Task goal:
Only one stretch of the data is wanted: the line containing "PEB160SFSS (1007, 954)", the line containing "Horno Microondas con", and every line between them, copied exactly.

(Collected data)
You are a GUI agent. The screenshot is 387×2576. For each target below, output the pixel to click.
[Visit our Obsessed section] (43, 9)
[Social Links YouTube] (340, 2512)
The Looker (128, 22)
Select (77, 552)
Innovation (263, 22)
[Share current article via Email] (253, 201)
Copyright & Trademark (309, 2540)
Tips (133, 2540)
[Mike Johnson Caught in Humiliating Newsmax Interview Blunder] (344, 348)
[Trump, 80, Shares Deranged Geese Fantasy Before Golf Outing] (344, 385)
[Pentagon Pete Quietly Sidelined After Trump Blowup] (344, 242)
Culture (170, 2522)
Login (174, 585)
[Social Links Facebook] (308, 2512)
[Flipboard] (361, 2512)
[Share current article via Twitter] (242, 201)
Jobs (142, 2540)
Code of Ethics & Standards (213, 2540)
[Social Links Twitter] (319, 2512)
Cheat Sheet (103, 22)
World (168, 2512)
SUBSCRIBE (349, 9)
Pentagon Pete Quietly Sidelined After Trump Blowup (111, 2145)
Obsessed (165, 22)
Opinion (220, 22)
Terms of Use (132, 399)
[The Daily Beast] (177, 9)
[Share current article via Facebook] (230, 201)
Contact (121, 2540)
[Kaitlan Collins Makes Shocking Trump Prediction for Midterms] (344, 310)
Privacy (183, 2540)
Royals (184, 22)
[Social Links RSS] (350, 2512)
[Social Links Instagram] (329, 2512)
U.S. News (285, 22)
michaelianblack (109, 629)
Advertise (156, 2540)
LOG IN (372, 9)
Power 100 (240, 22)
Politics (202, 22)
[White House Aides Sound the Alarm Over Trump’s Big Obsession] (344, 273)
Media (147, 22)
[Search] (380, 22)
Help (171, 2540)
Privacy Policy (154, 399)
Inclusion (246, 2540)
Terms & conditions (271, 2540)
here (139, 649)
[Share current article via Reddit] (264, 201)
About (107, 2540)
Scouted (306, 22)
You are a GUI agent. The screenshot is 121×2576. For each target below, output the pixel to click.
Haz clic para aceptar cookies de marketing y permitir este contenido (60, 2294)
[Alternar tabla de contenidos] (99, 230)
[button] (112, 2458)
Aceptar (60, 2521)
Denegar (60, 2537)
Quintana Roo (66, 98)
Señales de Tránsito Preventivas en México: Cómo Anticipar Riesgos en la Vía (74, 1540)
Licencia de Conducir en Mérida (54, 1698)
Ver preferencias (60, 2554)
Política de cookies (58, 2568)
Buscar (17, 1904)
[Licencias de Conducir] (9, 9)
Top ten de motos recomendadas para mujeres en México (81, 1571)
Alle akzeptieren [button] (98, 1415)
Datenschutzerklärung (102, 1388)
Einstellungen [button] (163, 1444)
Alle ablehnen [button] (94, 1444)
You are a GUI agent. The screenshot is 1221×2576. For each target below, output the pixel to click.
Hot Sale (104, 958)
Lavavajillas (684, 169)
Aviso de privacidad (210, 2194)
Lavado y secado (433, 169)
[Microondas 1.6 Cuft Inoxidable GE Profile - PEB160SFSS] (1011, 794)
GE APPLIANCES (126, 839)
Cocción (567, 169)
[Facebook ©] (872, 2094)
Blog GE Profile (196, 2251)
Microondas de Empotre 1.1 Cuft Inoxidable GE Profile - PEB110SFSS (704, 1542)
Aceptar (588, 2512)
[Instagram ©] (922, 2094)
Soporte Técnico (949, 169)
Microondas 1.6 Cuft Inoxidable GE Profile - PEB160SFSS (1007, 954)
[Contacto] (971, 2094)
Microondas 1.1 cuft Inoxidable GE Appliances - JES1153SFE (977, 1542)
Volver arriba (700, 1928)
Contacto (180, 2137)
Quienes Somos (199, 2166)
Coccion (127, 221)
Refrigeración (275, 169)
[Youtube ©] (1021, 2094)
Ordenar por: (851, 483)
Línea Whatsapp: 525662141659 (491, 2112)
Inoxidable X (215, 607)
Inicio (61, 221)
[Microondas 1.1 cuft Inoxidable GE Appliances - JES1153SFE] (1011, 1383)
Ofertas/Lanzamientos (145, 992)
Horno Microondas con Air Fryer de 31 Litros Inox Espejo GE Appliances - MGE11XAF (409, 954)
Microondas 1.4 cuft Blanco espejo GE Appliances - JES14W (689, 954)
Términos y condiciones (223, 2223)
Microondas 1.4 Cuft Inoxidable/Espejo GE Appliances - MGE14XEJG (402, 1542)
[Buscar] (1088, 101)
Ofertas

Exercise result:
Microondas 1.6 Cuft Inoxidable GE Profile - PEB160SFSS (1007, 954)
[Contacto] (971, 2094)
Microondas 1.1 cuft Inoxidable GE Appliances - JES1153SFE (977, 1542)
Volver arriba (700, 1928)
Contacto (180, 2137)
Quienes Somos (199, 2166)
Coccion (127, 221)
Refrigeración (275, 169)
[Youtube ©] (1021, 2094)
Ordenar por: (851, 483)
Línea Whatsapp: 525662141659 (491, 2112)
Inoxidable X (215, 607)
Inicio (61, 221)
[Microondas 1.1 cuft Inoxidable GE Appliances - JES1153SFE] (1011, 1383)
Ofertas/Lanzamientos (145, 992)
Horno Microondas con Air Fryer de 31 Litros Inox Espejo GE Appliances - MGE11XAF (409, 954)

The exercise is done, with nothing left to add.